What you should do — Identify each line of the material below that contains the word "screenshot", and copy every one of those lines in full.

Materials provided —
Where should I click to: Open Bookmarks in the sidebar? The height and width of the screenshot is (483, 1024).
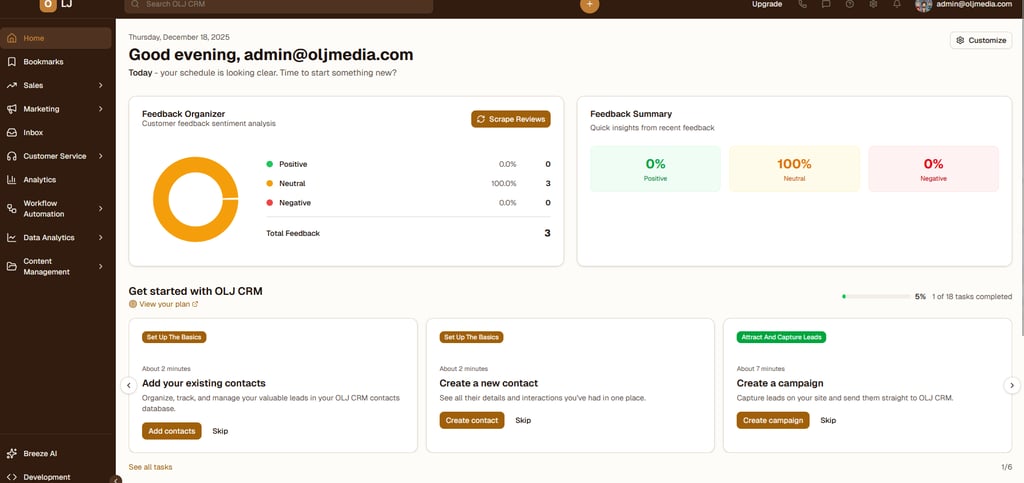coord(43,62)
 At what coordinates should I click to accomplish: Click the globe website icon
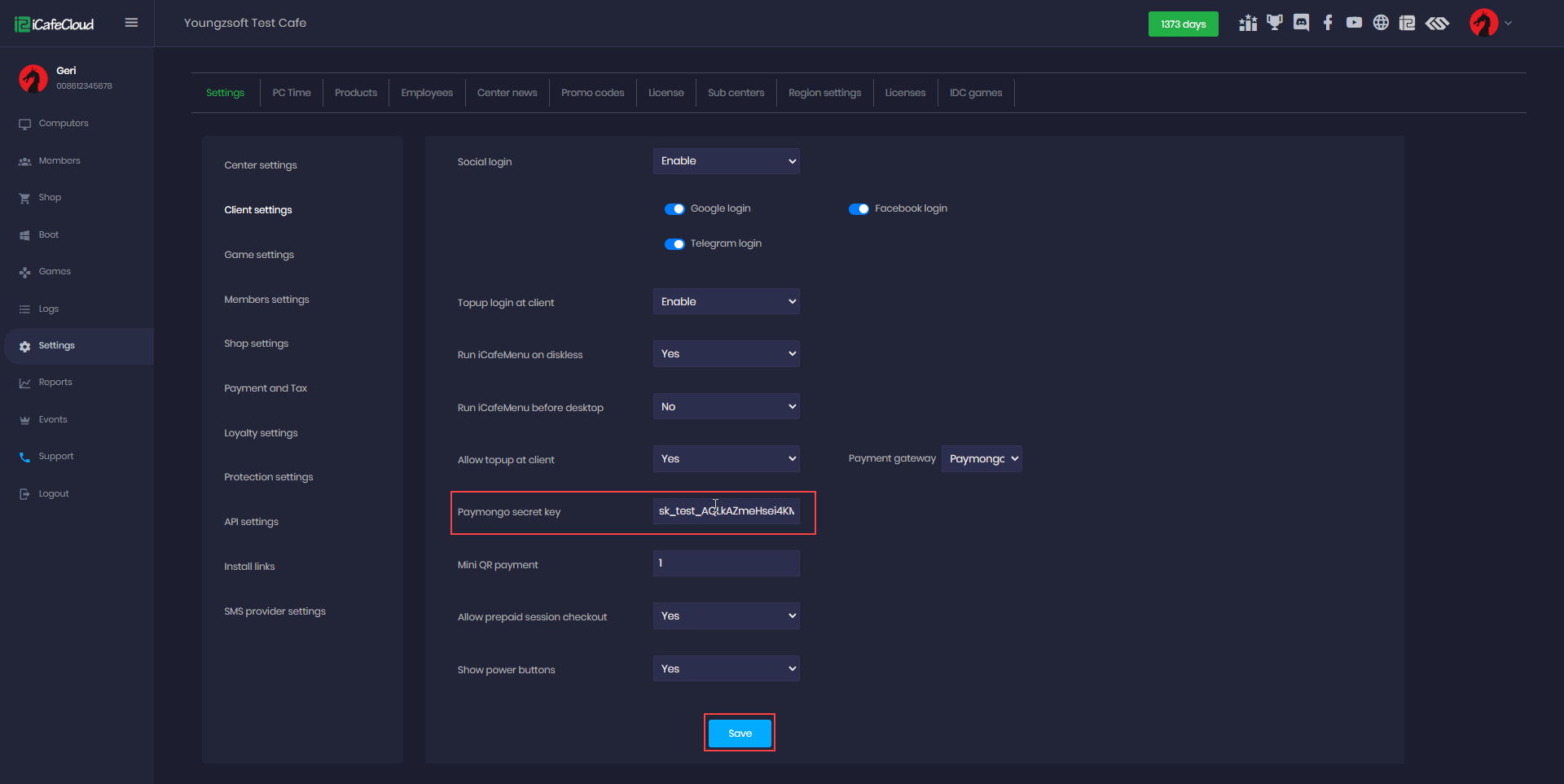(1381, 23)
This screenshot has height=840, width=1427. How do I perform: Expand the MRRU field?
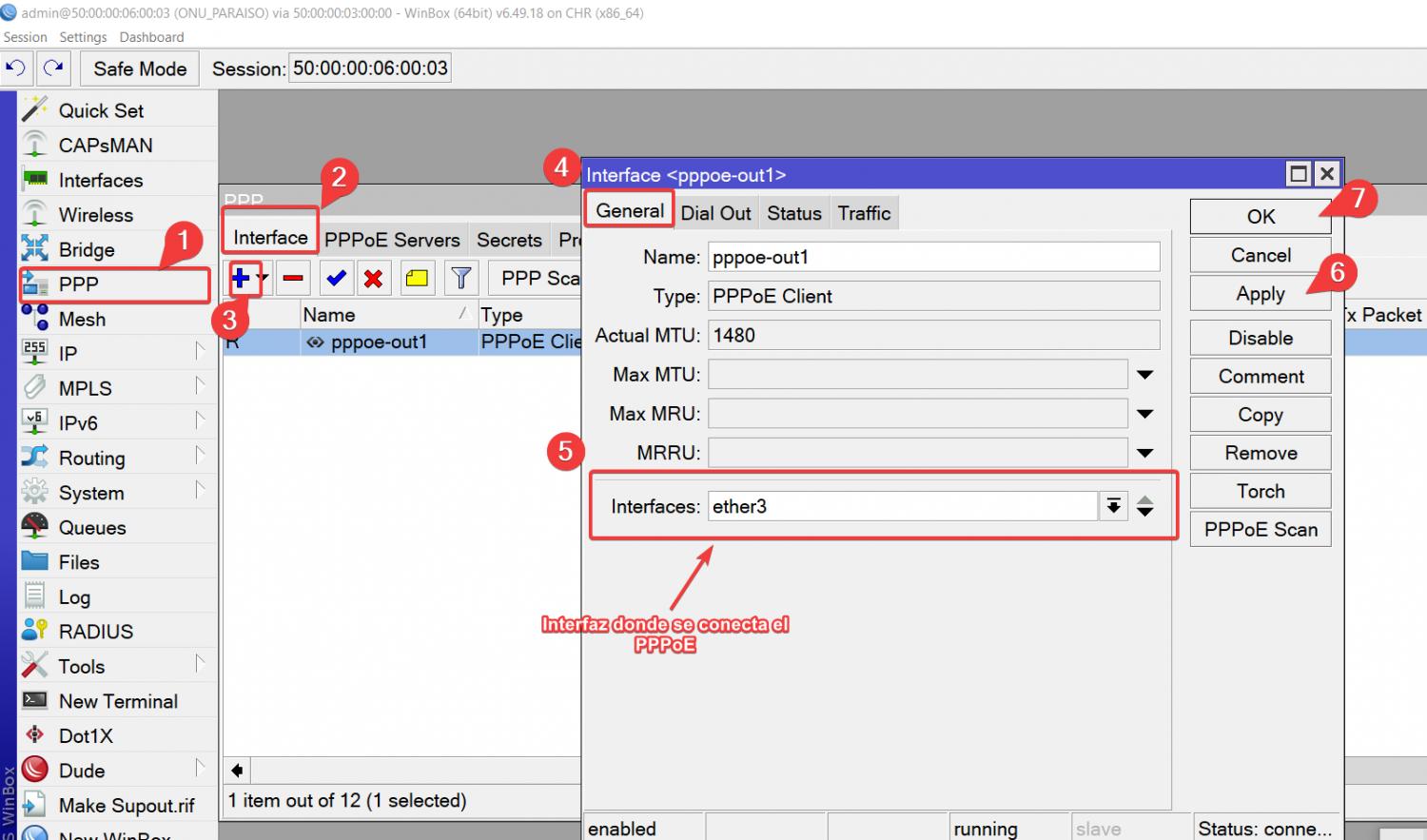[1144, 453]
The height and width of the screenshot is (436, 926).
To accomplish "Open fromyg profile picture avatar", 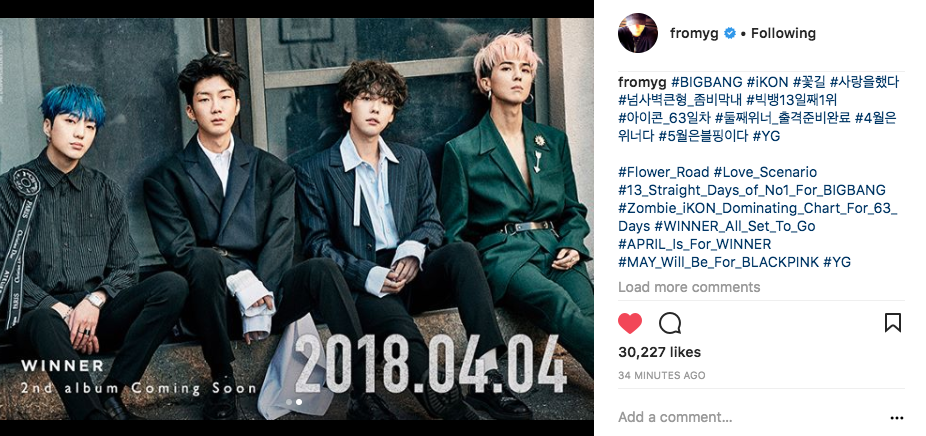I will click(638, 33).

Finished exercise —
Where should I click to: Open Bookmarks in the sidebar? The height and width of the screenshot is (483, 1024).
This screenshot has height=840, width=1427. How do I perform: Expand the MRRU field?
The height and width of the screenshot is (436, 926).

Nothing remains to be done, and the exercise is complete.